Recorded data:
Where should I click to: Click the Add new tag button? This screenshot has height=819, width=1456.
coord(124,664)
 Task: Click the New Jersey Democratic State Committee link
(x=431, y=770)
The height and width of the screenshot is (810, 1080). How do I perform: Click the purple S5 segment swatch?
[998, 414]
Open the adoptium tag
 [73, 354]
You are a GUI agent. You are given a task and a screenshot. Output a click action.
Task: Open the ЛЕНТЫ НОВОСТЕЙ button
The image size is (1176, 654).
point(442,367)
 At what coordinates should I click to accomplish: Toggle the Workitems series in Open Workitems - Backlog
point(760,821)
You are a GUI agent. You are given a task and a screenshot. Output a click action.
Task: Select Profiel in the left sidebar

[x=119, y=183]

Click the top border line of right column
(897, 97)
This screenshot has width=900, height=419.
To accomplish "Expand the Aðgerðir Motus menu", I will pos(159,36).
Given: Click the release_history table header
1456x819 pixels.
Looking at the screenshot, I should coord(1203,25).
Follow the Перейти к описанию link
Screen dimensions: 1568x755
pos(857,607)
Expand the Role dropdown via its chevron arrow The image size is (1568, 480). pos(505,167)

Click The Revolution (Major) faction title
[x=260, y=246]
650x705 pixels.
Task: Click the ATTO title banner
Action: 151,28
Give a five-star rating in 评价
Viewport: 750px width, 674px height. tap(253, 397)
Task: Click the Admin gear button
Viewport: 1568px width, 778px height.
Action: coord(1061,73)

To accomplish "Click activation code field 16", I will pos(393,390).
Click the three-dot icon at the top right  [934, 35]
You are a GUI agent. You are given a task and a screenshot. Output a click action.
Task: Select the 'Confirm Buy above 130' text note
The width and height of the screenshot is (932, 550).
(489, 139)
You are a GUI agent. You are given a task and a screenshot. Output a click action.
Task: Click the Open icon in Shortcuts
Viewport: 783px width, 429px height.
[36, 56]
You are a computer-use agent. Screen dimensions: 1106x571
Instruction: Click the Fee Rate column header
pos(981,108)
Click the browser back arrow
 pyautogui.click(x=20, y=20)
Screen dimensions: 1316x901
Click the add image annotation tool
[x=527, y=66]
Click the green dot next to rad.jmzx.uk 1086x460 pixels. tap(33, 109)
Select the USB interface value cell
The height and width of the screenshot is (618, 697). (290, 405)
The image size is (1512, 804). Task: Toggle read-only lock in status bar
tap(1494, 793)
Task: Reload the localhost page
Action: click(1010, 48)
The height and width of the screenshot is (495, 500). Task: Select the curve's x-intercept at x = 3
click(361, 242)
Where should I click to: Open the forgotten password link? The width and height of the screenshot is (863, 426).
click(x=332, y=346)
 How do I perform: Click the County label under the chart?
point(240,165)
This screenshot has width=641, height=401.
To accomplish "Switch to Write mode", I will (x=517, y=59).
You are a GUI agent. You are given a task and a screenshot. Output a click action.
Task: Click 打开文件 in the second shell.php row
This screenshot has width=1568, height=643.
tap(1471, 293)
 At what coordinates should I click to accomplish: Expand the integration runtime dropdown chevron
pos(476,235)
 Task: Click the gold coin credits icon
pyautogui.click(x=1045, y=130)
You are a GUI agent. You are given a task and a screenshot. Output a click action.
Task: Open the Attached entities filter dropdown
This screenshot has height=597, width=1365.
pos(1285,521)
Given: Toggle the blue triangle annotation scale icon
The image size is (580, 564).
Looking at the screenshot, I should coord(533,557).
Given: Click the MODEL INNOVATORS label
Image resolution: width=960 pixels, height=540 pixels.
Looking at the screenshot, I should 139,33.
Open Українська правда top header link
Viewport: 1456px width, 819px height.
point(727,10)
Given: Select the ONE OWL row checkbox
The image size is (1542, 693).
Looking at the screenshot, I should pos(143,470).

## WHAT THIS TASK INVOLVES
Reproduce every line of the entries above without any changes.

## PROBLEM SOLUTION
Where should I click to: Click the Add new tag button? This screenshot has height=819, width=1456.
coord(124,664)
 Task: Click the New Jersey Democratic State Committee link
(x=431, y=770)
The height and width of the screenshot is (810, 1080). How do I perform: Click the purple S5 segment swatch?
[998, 414]
Open the adoptium tag
 [73, 354]
You are a GUI agent. You are given a task and a screenshot. Output a click action.
Task: Open the ЛЕНТЫ НОВОСТЕЙ button
The image size is (1176, 654).
point(442,367)
 At what coordinates should I click to accomplish: Toggle the Workitems series in Open Workitems - Backlog
point(760,821)
You are a GUI agent. You are given a task and a screenshot. Output a click action.
Task: Select Profiel in the left sidebar

[x=119, y=183]

Click the top border line of right column
(897, 97)
This screenshot has width=900, height=419.
To accomplish "Expand the Aðgerðir Motus menu", I will pos(159,36).
Given: Click the release_history table header
1456x819 pixels.
Looking at the screenshot, I should coord(1203,25).
Follow the Перейти к описанию link
Screen dimensions: 1568x755
pos(857,607)
Expand the Role dropdown via its chevron arrow The image size is (1568, 480). pos(505,167)

Click The Revolution (Major) faction title
[x=260, y=246]
650x705 pixels.
Task: Click the ATTO title banner
Action: 151,28
Give a five-star rating in 评价
Viewport: 750px width, 674px height. tap(253, 397)
Task: Click the Admin gear button
Viewport: 1568px width, 778px height.
Action: coord(1061,73)

To accomplish "Click activation code field 16", I will pos(393,390).
Click the three-dot icon at the top right  [934, 35]
You are a GUI agent. You are given a task and a screenshot. Output a click action.
Task: Select the 'Confirm Buy above 130' text note
The width and height of the screenshot is (932, 550).
(489, 139)
You are a GUI agent. You are given a task and a screenshot. Output a click action.
Task: Click the Open icon in Shortcuts
Viewport: 783px width, 429px height.
[36, 56]
You are a computer-use agent. Screen dimensions: 1106x571
Instruction: Click the Fee Rate column header
pos(981,108)
Click the browser back arrow
 pyautogui.click(x=20, y=20)
Screen dimensions: 1316x901
Click the add image annotation tool
[x=527, y=66]
Click the green dot next to rad.jmzx.uk 1086x460 pixels. tap(33, 109)
Select the USB interface value cell
The height and width of the screenshot is (618, 697). (290, 405)
The image size is (1512, 804). Task: Toggle read-only lock in status bar
tap(1494, 793)
Task: Reload the localhost page
Action: click(1010, 48)
The height and width of the screenshot is (495, 500). Task: Select the curve's x-intercept at x = 3
click(361, 242)
Where should I click to: Open the forgotten password link? The width and height of the screenshot is (863, 426).
click(x=332, y=346)
 How do I perform: Click the County label under the chart?
point(240,165)
This screenshot has width=641, height=401.
To accomplish "Switch to Write mode", I will (x=517, y=59).
You are a GUI agent. You are given a task and a screenshot. Output a click action.
Task: Click 打开文件 in the second shell.php row
This screenshot has width=1568, height=643.
tap(1471, 293)
 At what coordinates should I click to accomplish: Expand the integration runtime dropdown chevron
pos(476,235)
 Task: Click the gold coin credits icon
pyautogui.click(x=1045, y=130)
You are a GUI agent. You are given a task and a screenshot. Output a click action.
Task: Open the Attached entities filter dropdown
This screenshot has height=597, width=1365.
pos(1285,521)
Given: Toggle the blue triangle annotation scale icon
The image size is (580, 564).
Looking at the screenshot, I should coord(533,557).
Given: Click the MODEL INNOVATORS label
Image resolution: width=960 pixels, height=540 pixels.
Looking at the screenshot, I should 139,33.
Open Українська правда top header link
Viewport: 1456px width, 819px height.
point(727,10)
Given: Select the ONE OWL row checkbox
The image size is (1542, 693).
Looking at the screenshot, I should pos(143,470).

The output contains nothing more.